*** Opening RECORDS ***

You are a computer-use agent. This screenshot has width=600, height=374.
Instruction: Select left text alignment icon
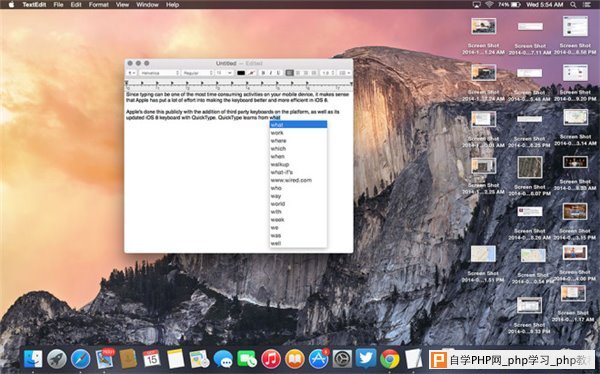[290, 73]
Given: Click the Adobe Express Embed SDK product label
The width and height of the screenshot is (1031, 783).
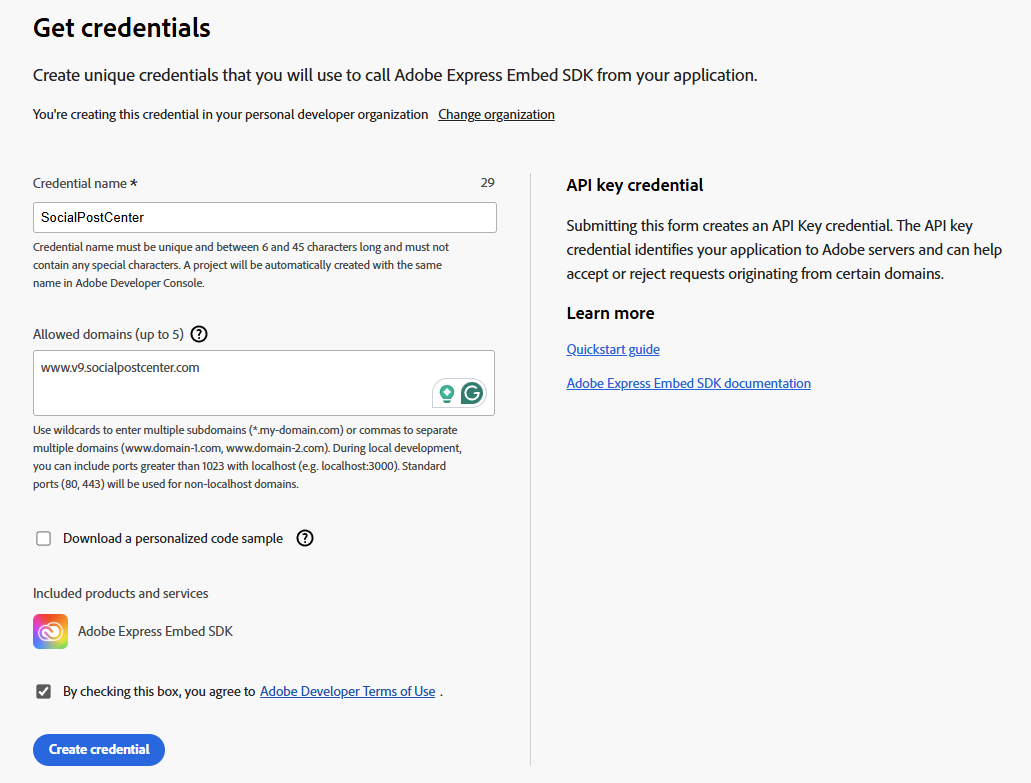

*** Closing RECORDS ***

**TRY IT**
Your answer must be the records above, word for word, with no pictures.

**SOLUTION**
You are a computer-use agent. This screenshot has width=600, height=374.
Instruction: Select left text alignment icon
[290, 73]
Given: Click the Adobe Express Embed SDK product label
The width and height of the screenshot is (1031, 783).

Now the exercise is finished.